Can you extract, word for word, the part of the records that opens with the line containing "Task: Click 'the" and closes with the line containing "should pyautogui.click(x=17, y=534).", keeping both of those lines?

● ● ●

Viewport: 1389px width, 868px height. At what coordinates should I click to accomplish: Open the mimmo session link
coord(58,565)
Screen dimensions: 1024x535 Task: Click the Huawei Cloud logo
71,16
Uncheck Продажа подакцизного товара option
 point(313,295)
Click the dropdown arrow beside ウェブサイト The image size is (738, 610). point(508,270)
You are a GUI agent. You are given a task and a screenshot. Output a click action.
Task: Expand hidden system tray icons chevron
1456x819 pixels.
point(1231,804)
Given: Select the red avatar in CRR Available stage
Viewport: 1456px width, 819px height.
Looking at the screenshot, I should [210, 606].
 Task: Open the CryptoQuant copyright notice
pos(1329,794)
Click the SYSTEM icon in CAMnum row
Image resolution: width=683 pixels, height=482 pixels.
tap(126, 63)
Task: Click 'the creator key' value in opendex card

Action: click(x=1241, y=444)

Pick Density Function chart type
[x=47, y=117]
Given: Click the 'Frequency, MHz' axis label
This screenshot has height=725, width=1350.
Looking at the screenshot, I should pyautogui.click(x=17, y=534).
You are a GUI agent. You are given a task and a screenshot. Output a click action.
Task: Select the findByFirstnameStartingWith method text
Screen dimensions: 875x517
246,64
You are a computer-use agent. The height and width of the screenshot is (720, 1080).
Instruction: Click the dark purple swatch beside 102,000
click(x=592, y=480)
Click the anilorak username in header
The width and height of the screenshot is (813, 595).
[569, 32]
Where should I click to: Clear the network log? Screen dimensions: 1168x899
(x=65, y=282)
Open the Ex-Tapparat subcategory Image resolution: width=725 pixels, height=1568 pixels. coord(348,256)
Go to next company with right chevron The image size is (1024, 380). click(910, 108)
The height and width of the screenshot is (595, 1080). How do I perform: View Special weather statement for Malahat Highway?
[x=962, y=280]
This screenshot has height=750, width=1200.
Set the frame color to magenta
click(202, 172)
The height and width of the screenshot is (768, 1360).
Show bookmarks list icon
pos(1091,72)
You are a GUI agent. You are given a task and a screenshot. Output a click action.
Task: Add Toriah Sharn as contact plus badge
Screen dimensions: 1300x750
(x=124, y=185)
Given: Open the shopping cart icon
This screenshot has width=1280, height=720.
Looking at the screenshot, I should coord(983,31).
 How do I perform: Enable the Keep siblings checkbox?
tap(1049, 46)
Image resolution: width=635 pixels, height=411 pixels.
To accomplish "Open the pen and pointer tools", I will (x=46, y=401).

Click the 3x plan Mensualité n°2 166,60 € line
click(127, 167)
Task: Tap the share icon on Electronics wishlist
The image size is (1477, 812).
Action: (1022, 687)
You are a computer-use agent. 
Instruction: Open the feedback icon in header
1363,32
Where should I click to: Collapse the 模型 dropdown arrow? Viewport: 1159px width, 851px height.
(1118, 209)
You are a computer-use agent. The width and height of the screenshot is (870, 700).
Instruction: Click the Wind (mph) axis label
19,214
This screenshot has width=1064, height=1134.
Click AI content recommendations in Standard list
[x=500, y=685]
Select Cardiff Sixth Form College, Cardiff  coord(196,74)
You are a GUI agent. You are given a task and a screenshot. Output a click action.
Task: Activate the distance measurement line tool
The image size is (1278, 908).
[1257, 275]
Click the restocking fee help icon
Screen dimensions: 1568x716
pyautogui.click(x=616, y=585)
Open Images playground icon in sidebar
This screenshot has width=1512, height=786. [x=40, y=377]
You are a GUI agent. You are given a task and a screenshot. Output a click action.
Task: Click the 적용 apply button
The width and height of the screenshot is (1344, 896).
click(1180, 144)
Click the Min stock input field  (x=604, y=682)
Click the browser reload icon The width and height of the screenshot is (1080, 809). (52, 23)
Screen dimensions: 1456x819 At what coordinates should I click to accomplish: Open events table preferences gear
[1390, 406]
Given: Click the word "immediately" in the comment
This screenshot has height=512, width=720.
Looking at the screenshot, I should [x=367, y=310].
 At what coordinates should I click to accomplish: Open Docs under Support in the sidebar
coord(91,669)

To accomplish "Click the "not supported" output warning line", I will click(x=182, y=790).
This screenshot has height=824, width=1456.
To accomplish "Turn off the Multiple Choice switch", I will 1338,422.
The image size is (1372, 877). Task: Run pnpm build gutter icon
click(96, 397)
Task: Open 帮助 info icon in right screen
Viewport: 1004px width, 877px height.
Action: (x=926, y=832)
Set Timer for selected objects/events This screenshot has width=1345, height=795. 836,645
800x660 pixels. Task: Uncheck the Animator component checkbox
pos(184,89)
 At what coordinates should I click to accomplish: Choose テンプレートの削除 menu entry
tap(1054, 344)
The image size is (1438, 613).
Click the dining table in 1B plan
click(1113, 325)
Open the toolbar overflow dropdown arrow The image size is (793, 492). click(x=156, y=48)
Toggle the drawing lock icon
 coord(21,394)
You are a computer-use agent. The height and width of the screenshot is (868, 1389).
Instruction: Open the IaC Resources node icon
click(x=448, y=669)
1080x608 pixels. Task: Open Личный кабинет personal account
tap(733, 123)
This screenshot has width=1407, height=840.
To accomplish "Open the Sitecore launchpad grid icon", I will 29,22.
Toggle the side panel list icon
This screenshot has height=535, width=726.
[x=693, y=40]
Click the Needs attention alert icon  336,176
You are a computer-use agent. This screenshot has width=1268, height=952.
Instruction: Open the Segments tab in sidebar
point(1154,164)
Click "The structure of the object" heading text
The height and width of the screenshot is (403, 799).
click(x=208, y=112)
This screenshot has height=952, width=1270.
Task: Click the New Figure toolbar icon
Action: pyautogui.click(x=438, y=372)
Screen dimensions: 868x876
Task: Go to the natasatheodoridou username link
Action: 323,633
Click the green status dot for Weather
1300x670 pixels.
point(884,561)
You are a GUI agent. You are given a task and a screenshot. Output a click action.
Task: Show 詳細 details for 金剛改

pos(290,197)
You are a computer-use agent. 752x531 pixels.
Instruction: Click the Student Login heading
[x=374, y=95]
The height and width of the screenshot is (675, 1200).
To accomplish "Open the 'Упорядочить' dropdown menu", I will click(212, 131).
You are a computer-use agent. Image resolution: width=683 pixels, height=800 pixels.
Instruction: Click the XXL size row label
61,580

● ● ●

_Complete response:_
Task: Click 'the creator key' value in opendex card

Action: click(x=1241, y=444)

Pick Density Function chart type
[x=47, y=117]
Given: Click the 'Frequency, MHz' axis label
This screenshot has height=725, width=1350.
Looking at the screenshot, I should pyautogui.click(x=17, y=534).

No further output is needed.